BRUISED Warriors will be out for a face-saver when they play their last Africa Cup of Nations (Afcon) finals Group B match against Guinea in Yaoundé, Cameroon tomorrow.
Zimbabwe became the first team to be knocked out of the Afcon finals after surrendering a 1-0 lead to lose the game 2-1 to Malawi last Friday.
Just like they did in their last four editions of the Afcon finals, the Warriors have flattered only to deceive.
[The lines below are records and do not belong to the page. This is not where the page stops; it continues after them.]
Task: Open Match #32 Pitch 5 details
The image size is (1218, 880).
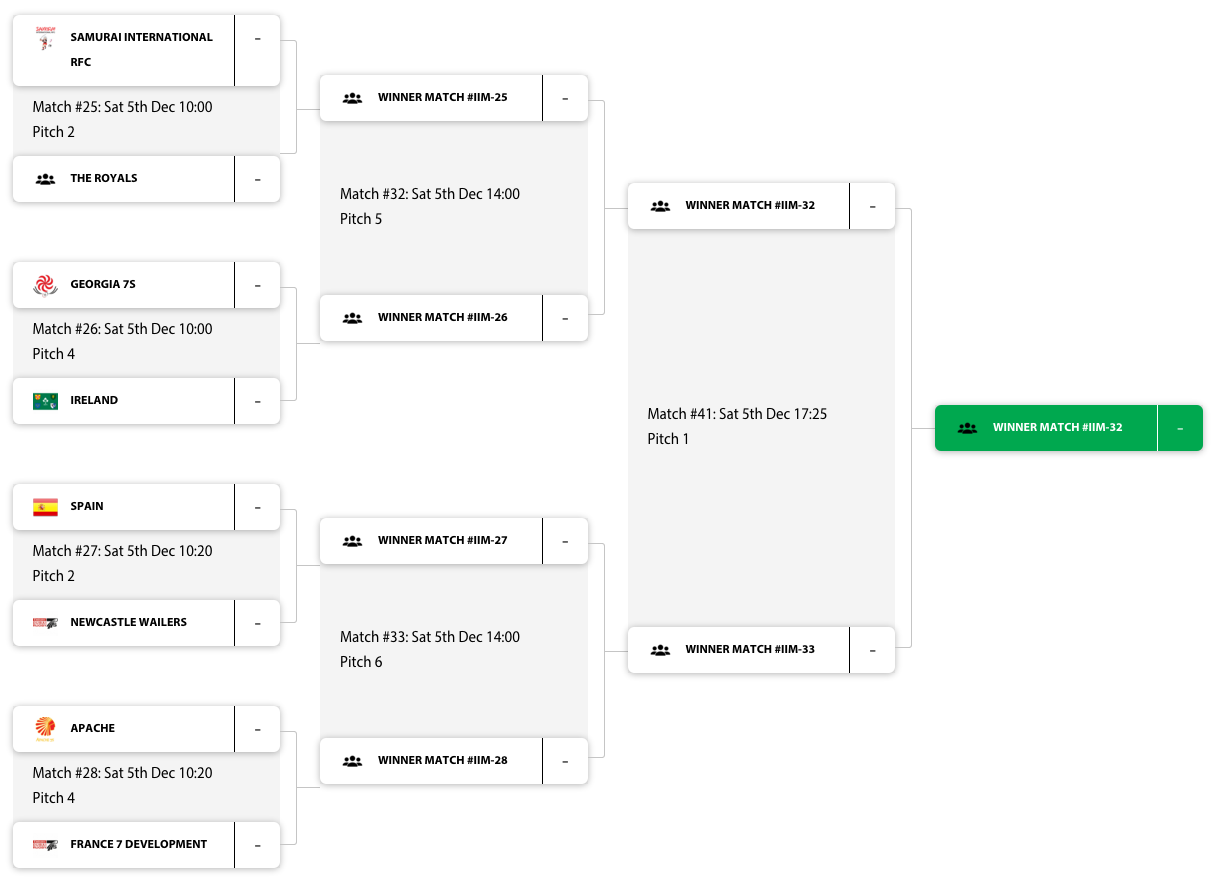Action: click(x=430, y=206)

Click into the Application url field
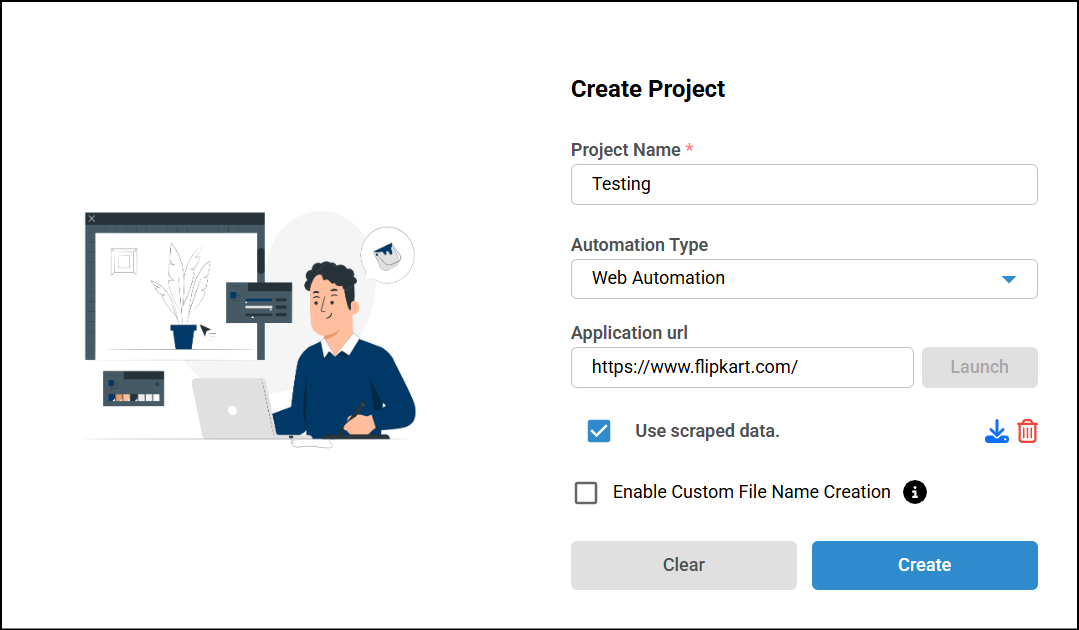pos(741,367)
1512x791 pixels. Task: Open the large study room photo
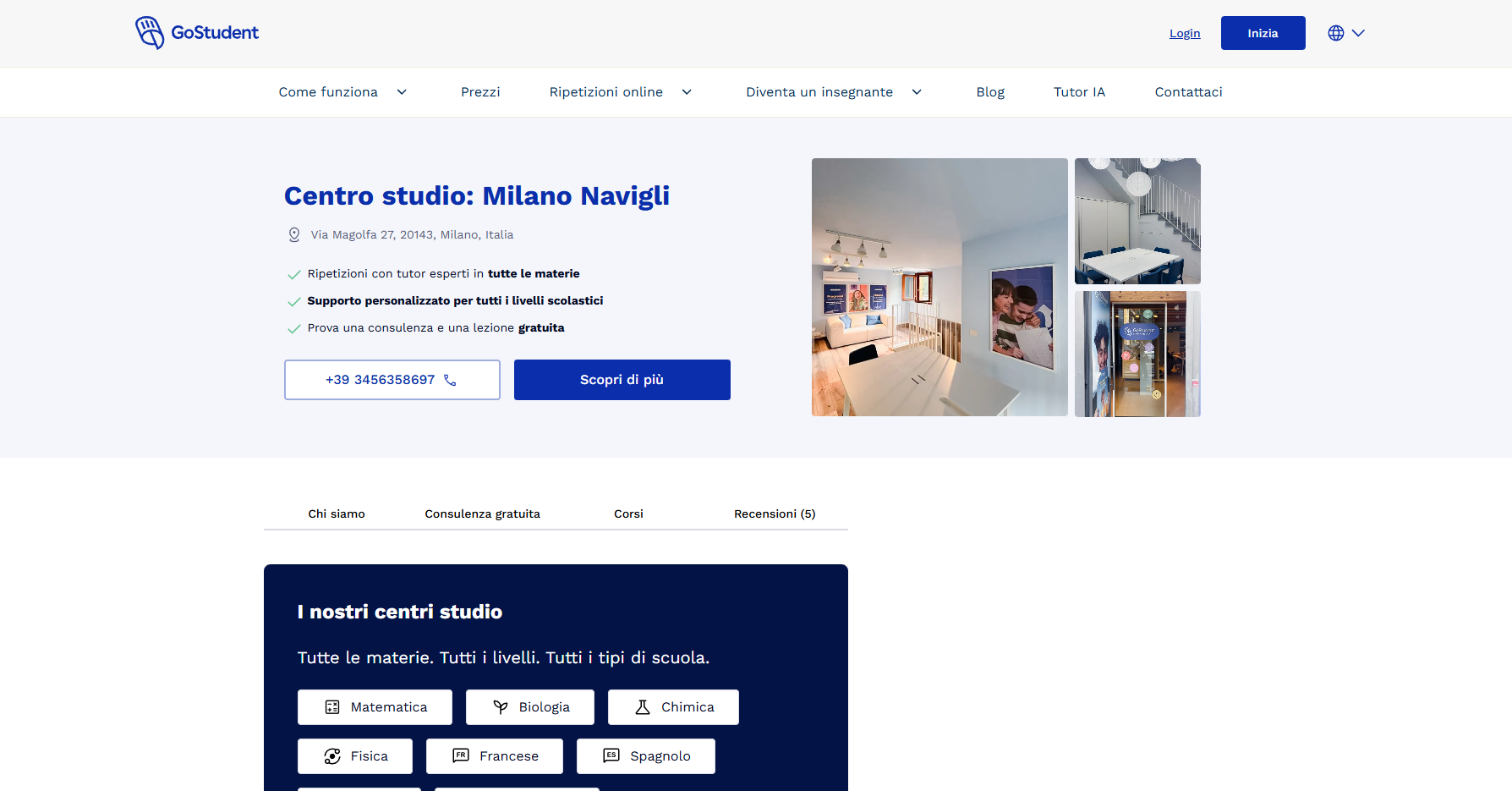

They put on impressive displays in their opening games of the tournament, only to crumble having raised the nation’s hopes.
It was a case of so near yet so far when they narrowly lost 1-0 to Senegal with less than 20 seconds left on the clock last Monday.
That brave fight ignited hope that the Warriors would easily douse the Flames of Malawi who are ranked lower at 35 in Africa and 129th in the world.
The result against Senegal left many convinced that Zimbabwe, ranked 31st in Africa and 121st in the world, would “easily” collect maximum points against Malawi, but they lost the game, crashing out of the tournament.
Not even the US$1 000 bonus per player tabled by FBC Bank could inspire the Warriors against Malawi.
Now, as they head to the dead rubber Guinea match, staring at a possibility of returning home without a point, are the Warriors only to blame?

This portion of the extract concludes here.